## LISTED RECORDS
────────────────────────────────────────

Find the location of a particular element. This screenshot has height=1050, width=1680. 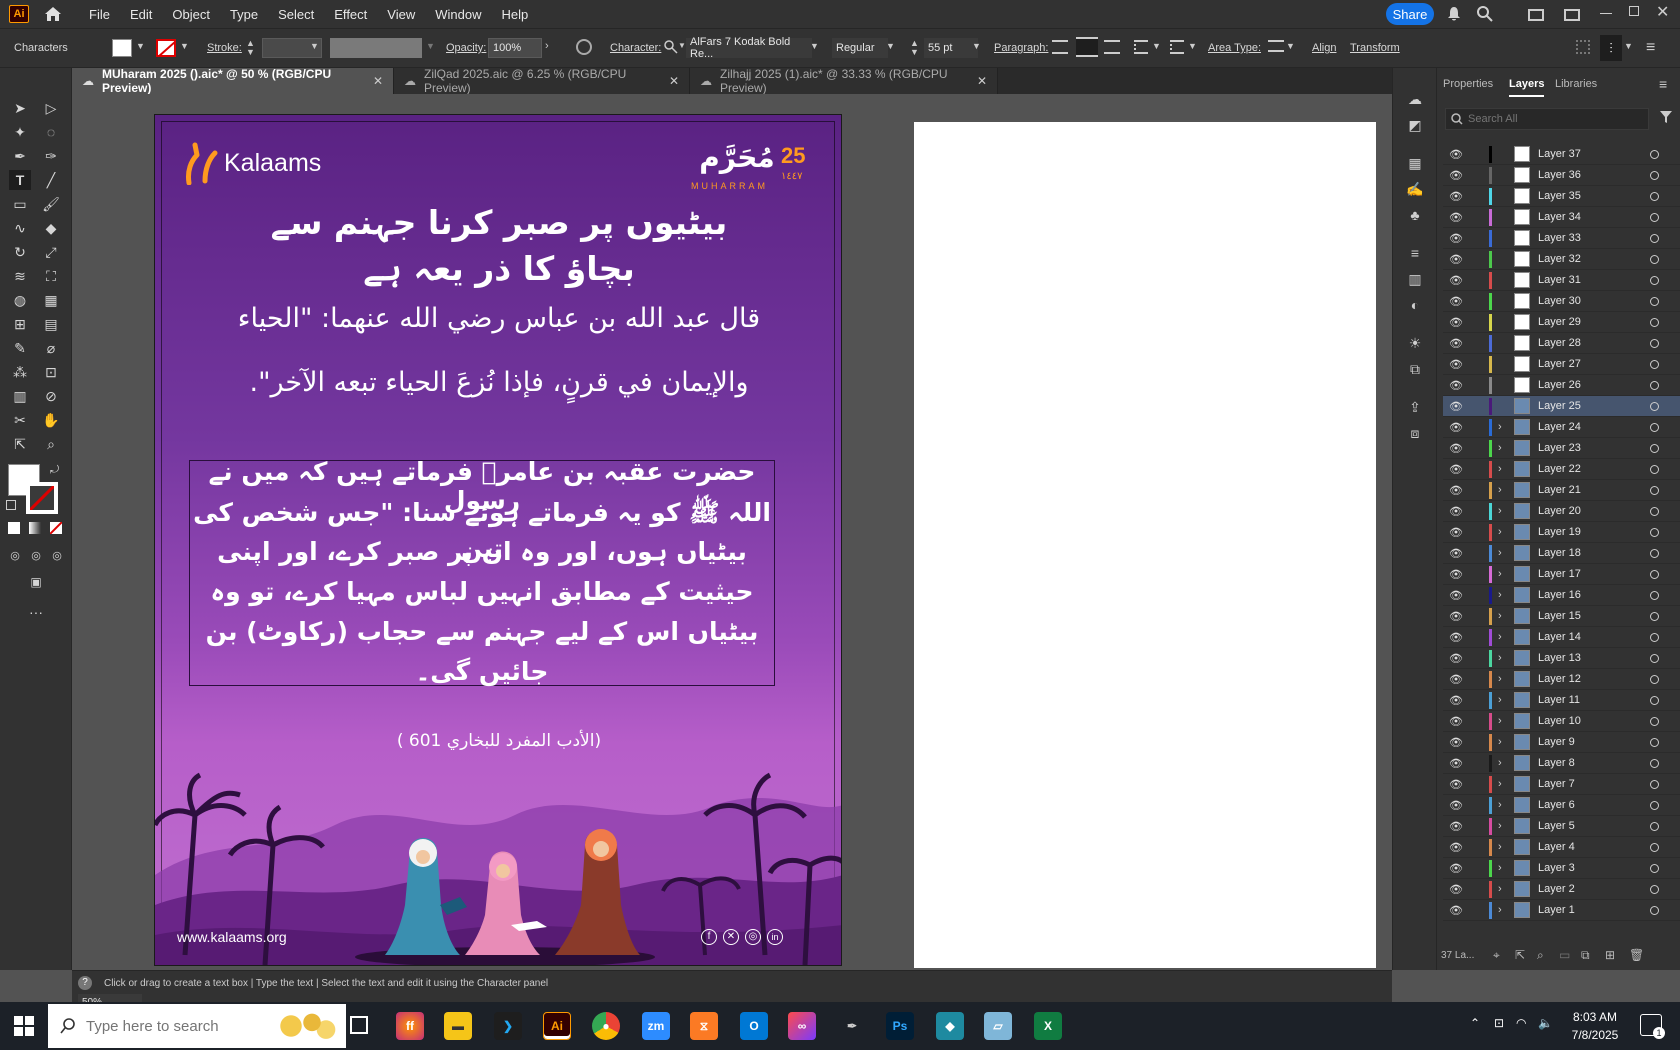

────────────────────────────────────────

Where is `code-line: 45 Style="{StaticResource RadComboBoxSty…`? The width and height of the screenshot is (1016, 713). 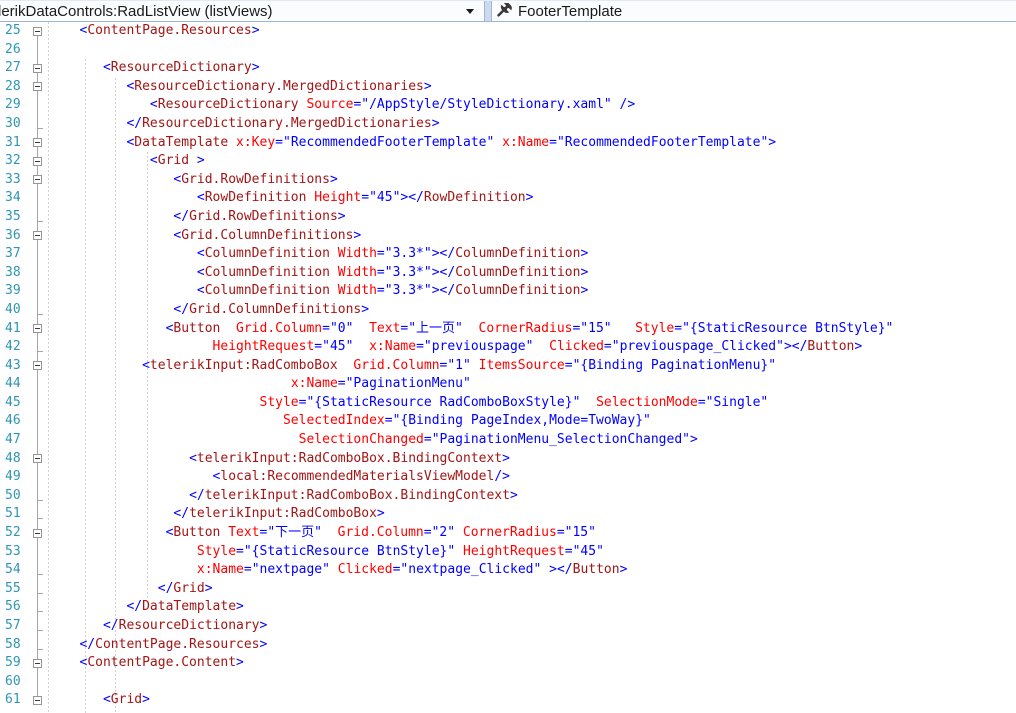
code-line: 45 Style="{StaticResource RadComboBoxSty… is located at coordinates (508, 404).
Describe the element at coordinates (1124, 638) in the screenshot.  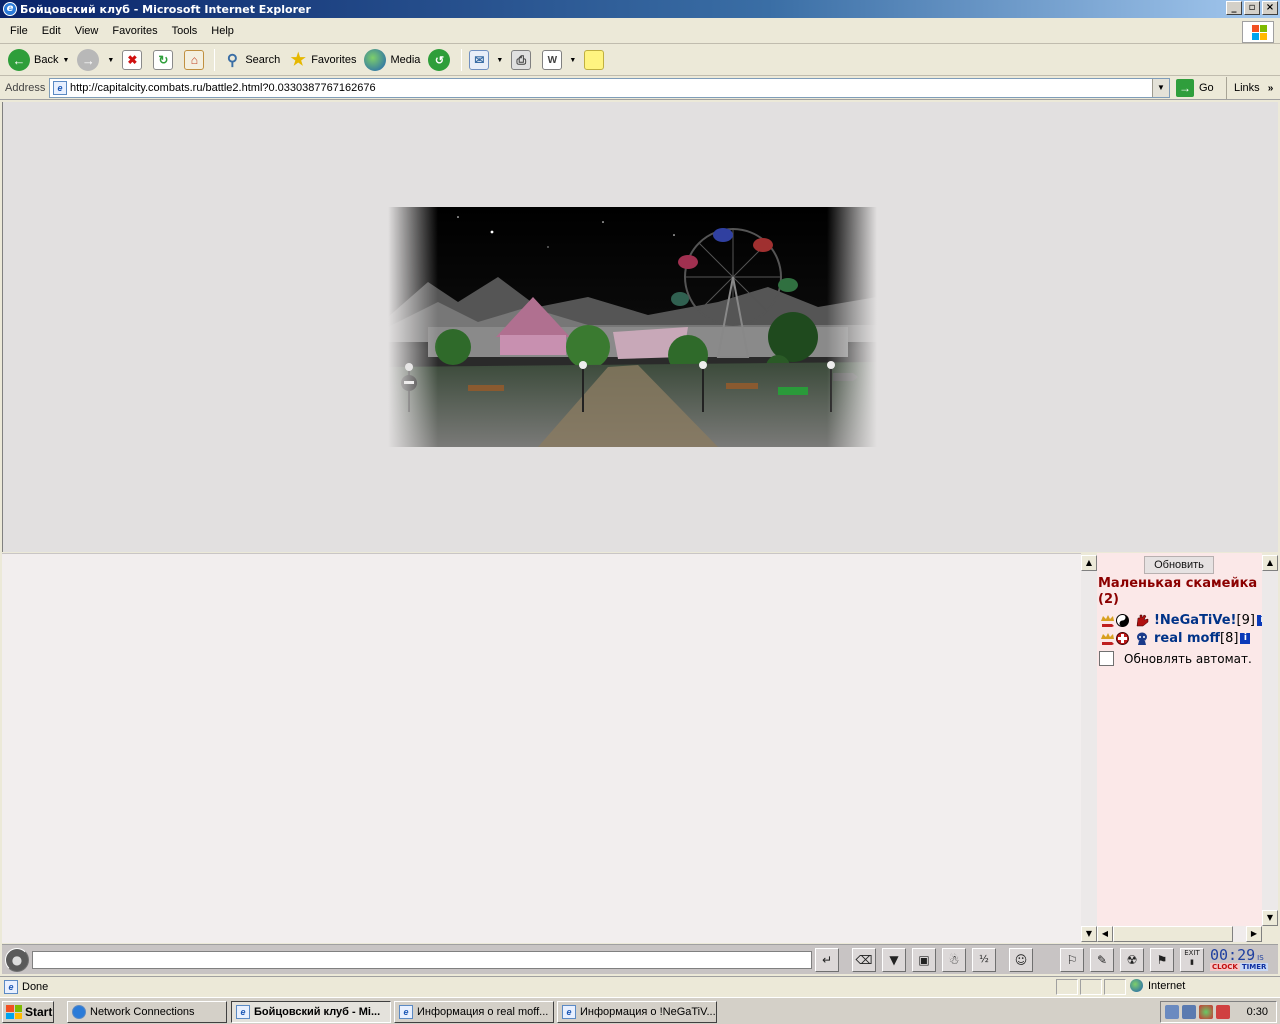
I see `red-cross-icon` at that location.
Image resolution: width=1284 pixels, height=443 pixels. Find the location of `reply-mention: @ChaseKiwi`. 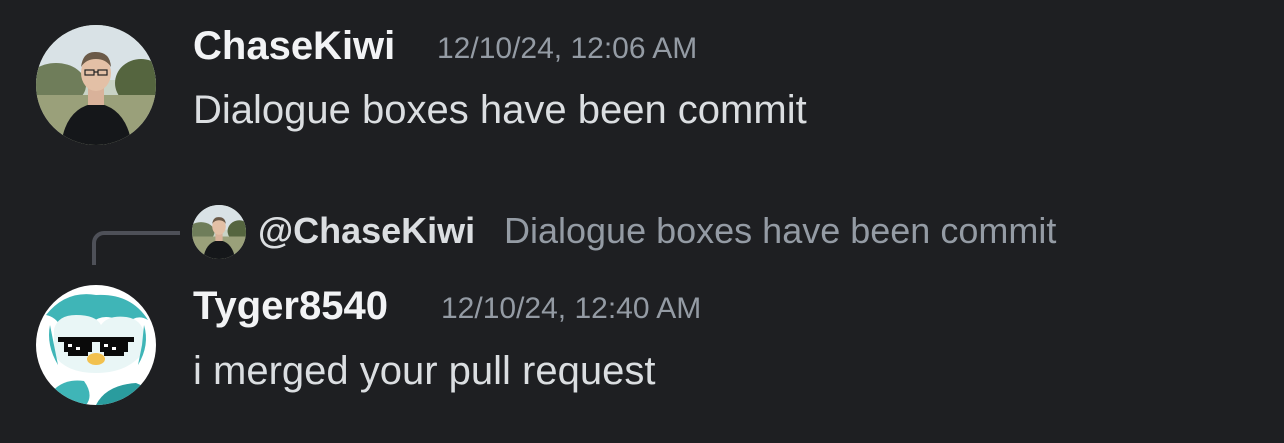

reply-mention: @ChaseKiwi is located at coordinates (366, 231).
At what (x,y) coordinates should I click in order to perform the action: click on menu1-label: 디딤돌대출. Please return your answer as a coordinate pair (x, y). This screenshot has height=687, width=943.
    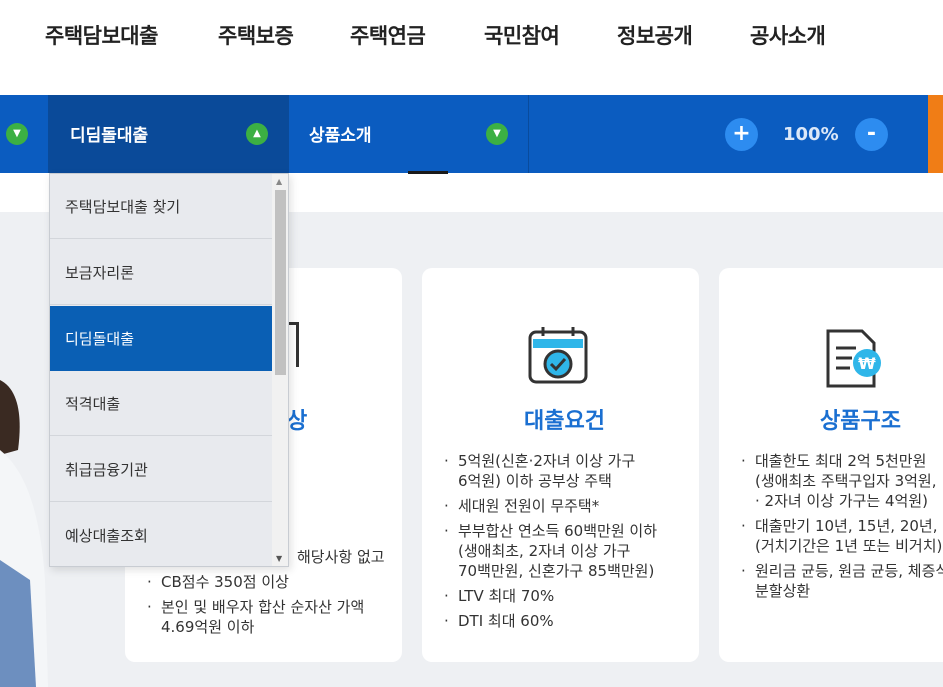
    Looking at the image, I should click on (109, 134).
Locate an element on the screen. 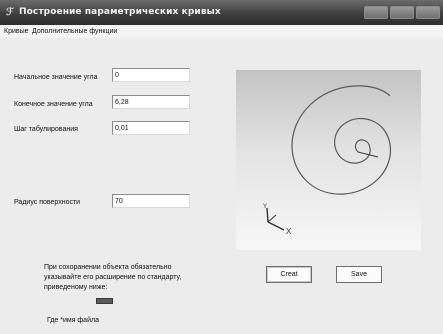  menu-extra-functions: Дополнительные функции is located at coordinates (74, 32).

────────────────────────────────────────

## JOB ITEM
Count the lines in the items above that contain the string "click", and give only the number.

## RESPONSE TO THE TASK
2